家族 星野文月

ばんぶんぼん!は作家の小原晩、星野文月とBREWBOOKS尾崎大輔の3人によるリレー連載です。3人で話してみたいテーマを持ち寄って、自分の思うこと、ふたりに聞いてみたいことなどを書いていきます。連載のタイトルは3人の名前や愛称をくっつけました。


文・写真・題字:小原晩/星野文月/尾崎大輔
キービジュアル:モノ・ホーミー

私は、父、母、私、3つ下の妹、それから一匹の猫が家族です。
実家は標高が1000メートルに届きそうな山の中にあります。冬は雪がたくさん降って寒さがきびしい、そんなところで私は、生まれて育ちました。

小さいころから父はあまり家にはいなくて、家族よりも自分の趣味ばかりを優先する父に母はよく不満を漏らしていました。幼い私が気に入らないことをすると「父親そっくり!」と吐き捨てるように言われて、その言葉や言い方は大人になった今でも私の自尊心をじわじわと蝕みます。
思春期にもなれば「あなたが好きで選んで結婚をしたんじゃないの」くらいのことを言い返せるようになったけれど、そんな両親を見ていると、せっかく好きで一緒になったはずなのに、結局人はこんなふうになってしまうのかあ……という諦めみたいな気持ちばかりが湧いて、小さい頃から私は結婚や、家族を持つということに前向きな気持ちが持てませんでした。

私は好きになった人を好きじゃなくなってしまうことが怖くて、特に恋愛とか近しい距離感になった相手に対して、すごくそういう怖さが発動してしまう。自分が嫌われることよりも、相手のことを好きじゃなくなってしまうことが怖い。(人を好きじゃなくなることなんて、自然な感情の動きだってわかってるのに)
当時、両親の間に流れていたのは、諦めや、失望みたいな、言うなれば冷めきった感情で、私たち家族はみんなでそれを直視しないように努めていた。一度誰かがそれを認めたら、家族がばらばらに壊れてしまうってみんなどこかでわかっていたから。
幼かった私は、人の感情は変わってしまうということをうまく受け入れることができなかったし、気持ちの変化ひとつで、ずっと続くと思っていたこの家族という関係が簡単に終わってしまうかもしれない、という不安でいっぱいだった。
その時に感じた不安は、私の心の底に根を張って、今でも人の気持ちが変わっていくことや、変わってしまうことがものすごく哀しいって思ってしまう。それは本当に仕方のないことなのに、どうしたってやりきれない気持ちになって苦しい。

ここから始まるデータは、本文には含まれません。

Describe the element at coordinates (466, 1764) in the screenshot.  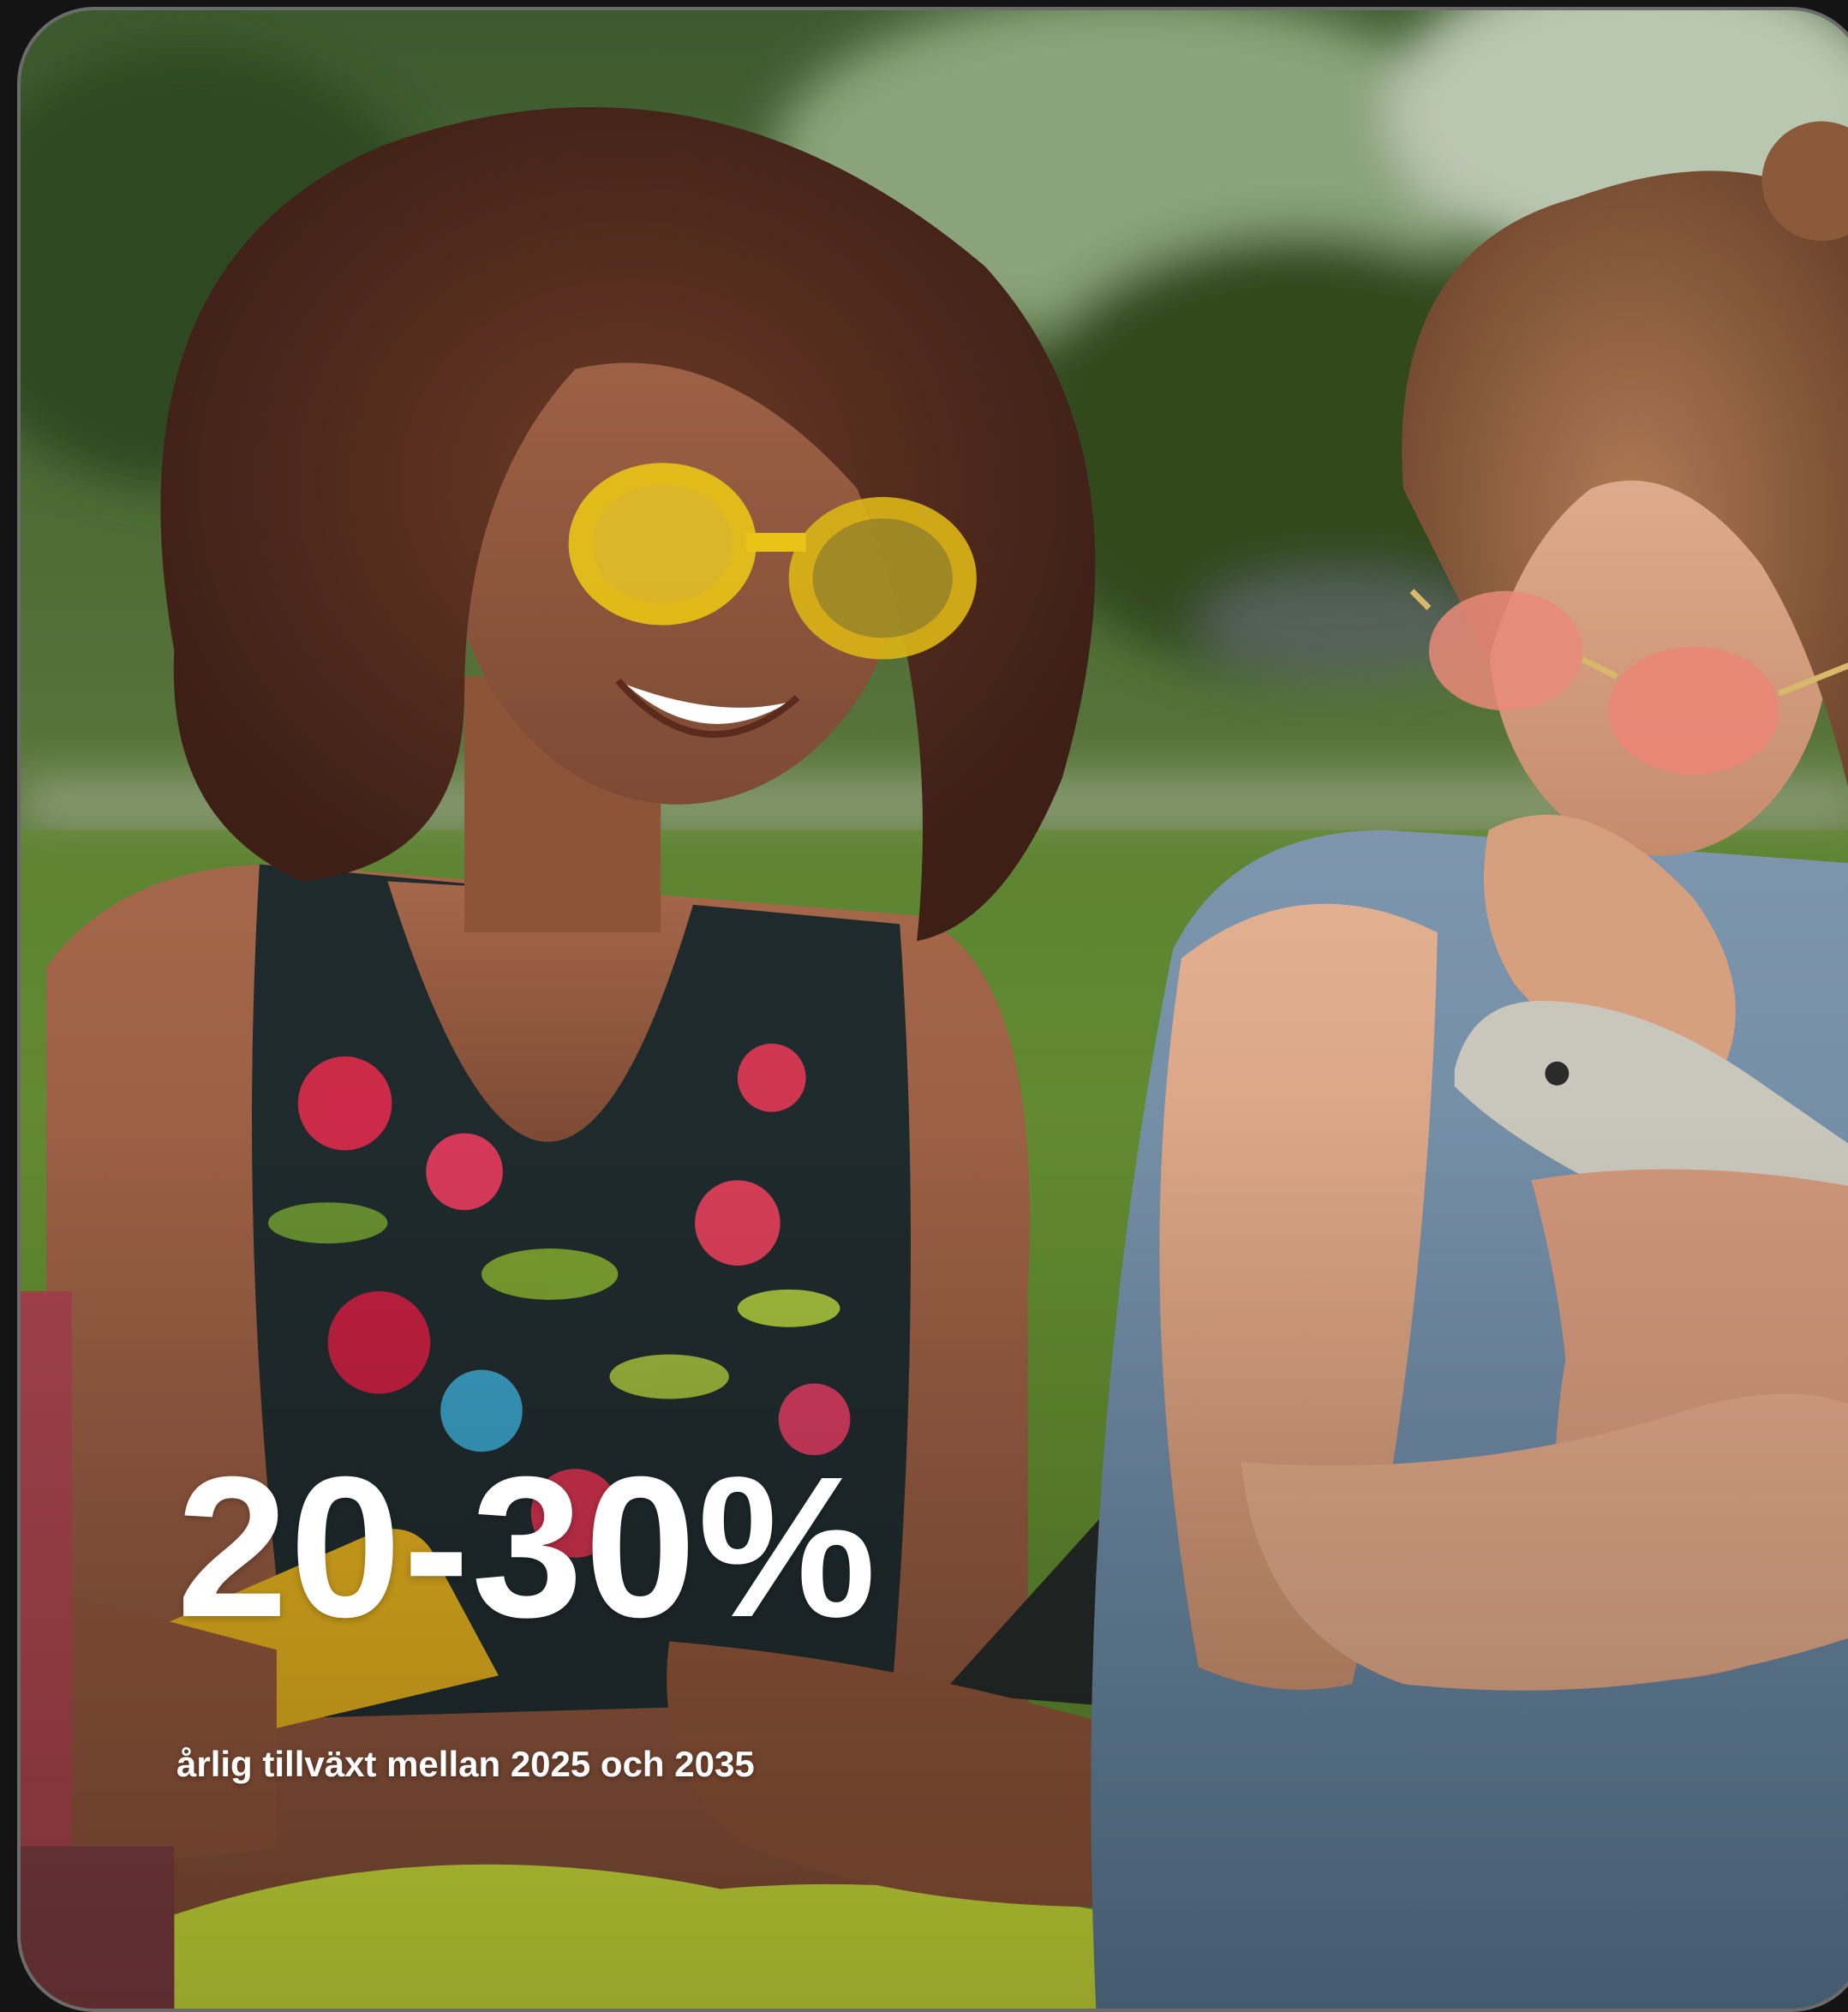
I see `stat-caption: årlig tillväxt mellan 2025 och 2035` at that location.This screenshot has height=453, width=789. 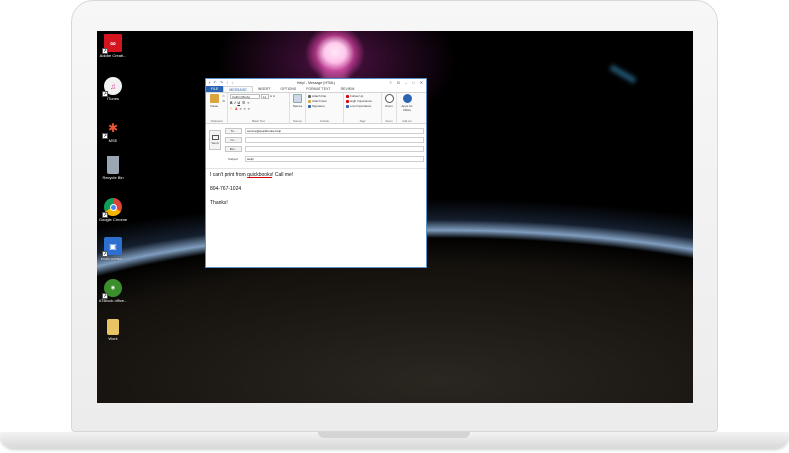 I want to click on bcc-field, so click(x=334, y=149).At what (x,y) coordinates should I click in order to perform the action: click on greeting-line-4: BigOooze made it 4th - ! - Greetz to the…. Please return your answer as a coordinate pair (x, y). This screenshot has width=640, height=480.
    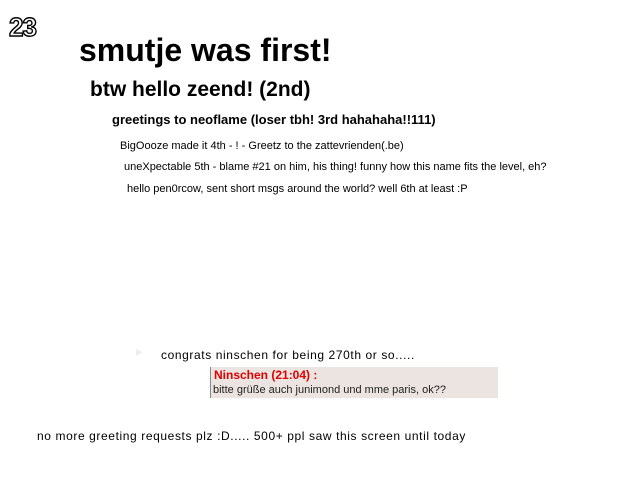
    Looking at the image, I should click on (262, 146).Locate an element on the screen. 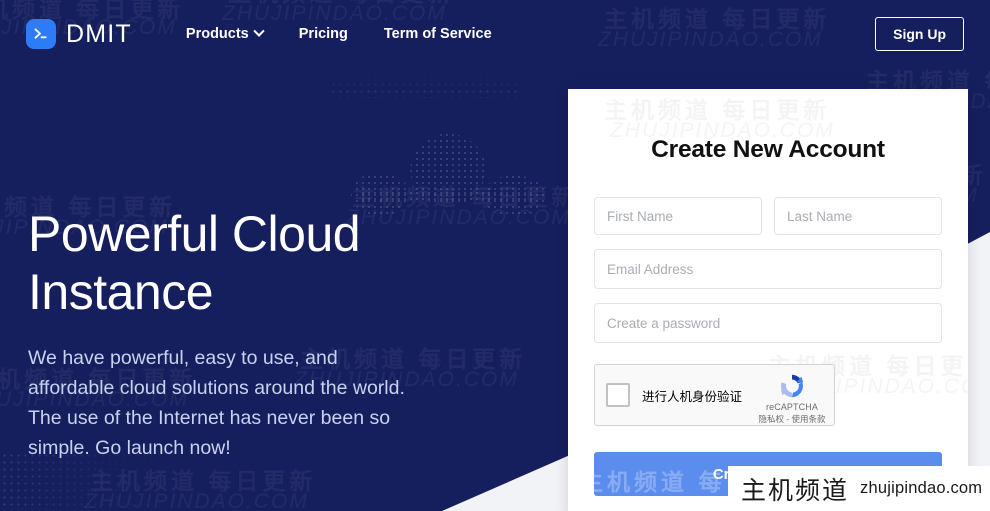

もう私はすっかり大人なのに、自分の中には子どもの頃の私がずっといて、自分の気持ちの変化をちゃんと受容できずにいる。幼い私をあんなに不安にさせていた感情が、当たり前みたいに自分の中にも芽生えてしまうことに戸惑いを感じるし、自分が関係性を壊してしまうことへの抵抗感がすごくある。だから人と深く関わることがいつまでも怖い。

じゃあどうすれば、それを防げるのだろうって考えたら、ほどほどの距離感で居続けることしかないんじゃないかって思いついた。人と一度近くなってしまったら、元には戻れないし、もれなく傷つけあってしまうって私は思ってる。だけど、そんなの嫌だから、どうしてもそれを防ぎたくて、今の同居人とは暮らす前から「お互いを恋愛対象としない」とか「性的に見ない」といったようなルールを設けて、それでやっと私が望んでいた、ほどほどの距離感で一緒に生活ができる関係が実現すると思っていた。
だけど、実際に暮らしてみると、恋愛だろうがそうじゃなかろうが、共に暮らすということは物理的に近くなり、相手が何を考えているのかやっぱり気になるし、言いにくいことも言わないとどうしても生活が先に進まないというようなこともあって、距離感をコントロールすることのむずかしさをびしびしと感じている。

これまで、恋愛感情っていうあまり信用できないものに振り回されて、距離感がおかしくなってしまった実感があるので、それをまるっと排除して、ルールを設けたら、すべてがうまくいくのでは……と思っていたのに、ぜんぜんそんなことはなかった。
人と人が関わっていく以上、そこにある関係性はそれぞれ特有のものになるから、それがおもしろくて、ややこしくて、奇妙で、愛おしく感じることがあるのかもしれない。

自分で選べたり、選べなかったりして出来上がった家族という集合体なんて、もう何を思えばいいのかわからないよ。

星野文月 / Fuzuki Hoshino

作家。著書に『私の証明』『プールの底から月を見る』など。me and you little magazine & clubにて「呼びようのない暮らし」を連載中。